1/12/2021
« Question noire, problème blanc », par Nedjib Sidi Moussa
James Baldwin (1924-1987) livre, dans son dernier entretien, réalisé un mois avant son décès par Quincy Troupe, des réflexions salubres. Au sujet du racisme, il déclare : « Pour les Blancs américains, il est primordial qu’ils puissent croire en leur propre version de l’expérience noire. (…) Il est essentiel que le nègre souffre pour que les Blancs se sentent coupables et puissent faire quelque chose pour y remédier au moment opportun. »1
En marchant sur les pas de Baldwin, Eddie S. Glaude Jr propose une réflexion nuancée sur les États-Unis à l’heure du suprémacisme blanc galvanisé par M. Donald Trump2 . Dans un ouvrage salué par la presse outre-Atlantique, le directeur du département des études afro-américaines à l’université de Princeton affirme : « Notre devoir n’est pas de nous réfugier dans d’illusoires politiques identitaires. » En évoquant le mouvement Black Lives Matter, Glaude rapporte y avoir vu des exemples de « conneries mystiques noires » — expression empruntée à Baldwin — et souligne que « les arguments identitaires avaient le don de clore définitivement le débat ou de déboucher sur des querelles qui menaient à de profondes et durables divisions ». Dans son avant-propos, son éditrice française Rachèle Bevilacqua rappelle que des intellectuels américains « questionnent la pertinence du mot “race” comme outil de lutte contre le racisme », à l’instar de Thomas Chatterton Williams3 , qui invite à « désapprendre l’idée de race ».

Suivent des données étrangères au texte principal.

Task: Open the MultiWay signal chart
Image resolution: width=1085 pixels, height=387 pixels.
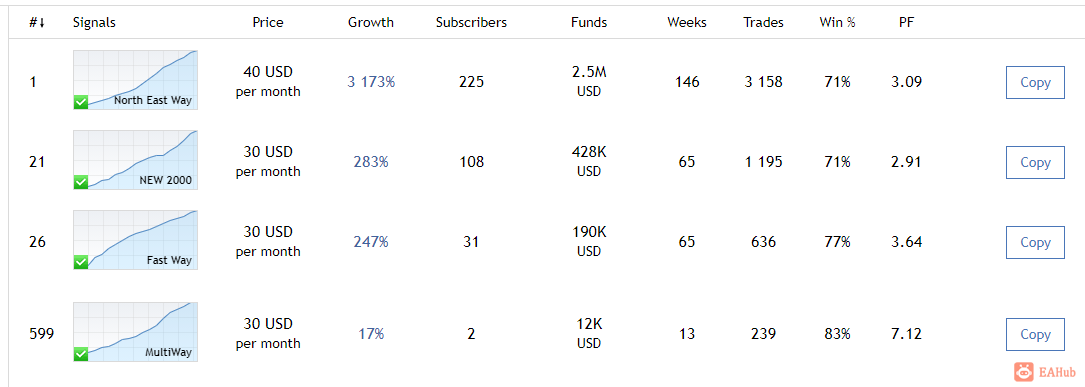Action: 136,332
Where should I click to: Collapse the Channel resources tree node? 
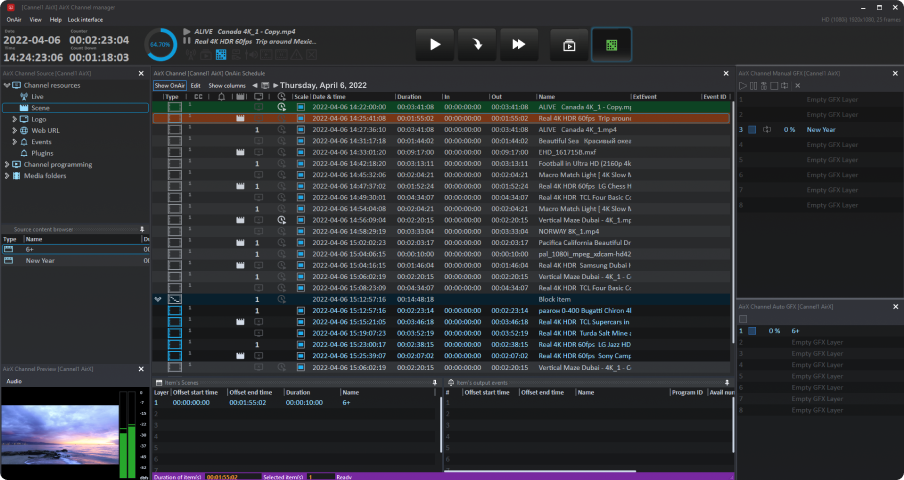coord(6,86)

Magali Bessone et Matthieu Renault ne prennent pas autant de précautions quant à l’usage de ce terme, au risque de le réifier4 . Dans un essai consacré à la notion de « double conscience » employée par l’intellectuel et militant W. E. B. Du Bois (1868-1963), les deux philosophes évacuent trop rapidement l’analyse du politiste marxiste Adolph Reed Jr, qui voyait, à travers l’emploi de cette expression, une « tentative sérieuse de caractériser (…) la situation réelle des Noirs dans la société américaine »5 . S’ils pointent avec raison qu’« avant Richard Wright, James Baldwin et d’autres, Du Bois suggère déjà que le prétendu “problème noir” est, à sa racine au moins, un “problème blanc” », l’analogie proposée avec les femmes qui revêtent le voile islamique en France peut être questionnée.
Le récit de Langston Hughes (1902-1967) — « premier auteur africain-américain à vivre exclusivement de sa plume », selon l’éditeur Antoine Caro —, acteur majeur de la Renaissance de Harlem pendant l’entre-deux-guerres, apparaît autrement rassérénant6 . Celui qui confie s’être senti blessé parce que les Africains ne voulaient pas croire qu’il était un Noir témoigne de sa « plus grande admiration » pour Du Bois et rapporte de nombreuses anecdotes, comme cette conversation avec une femme originaire de l’Arkansas qui lui avoue : « Je n’avais jamais rencontré un N… oir éduqué », ou la bataille rangée contre des marins britanniques à Lagos durant laquelle « la solidarité de l’équipage prima sur la race ». Son dernier livre7 , un recueil de poèmes, offre les ultimes fulgurances d’un très inventif engagement.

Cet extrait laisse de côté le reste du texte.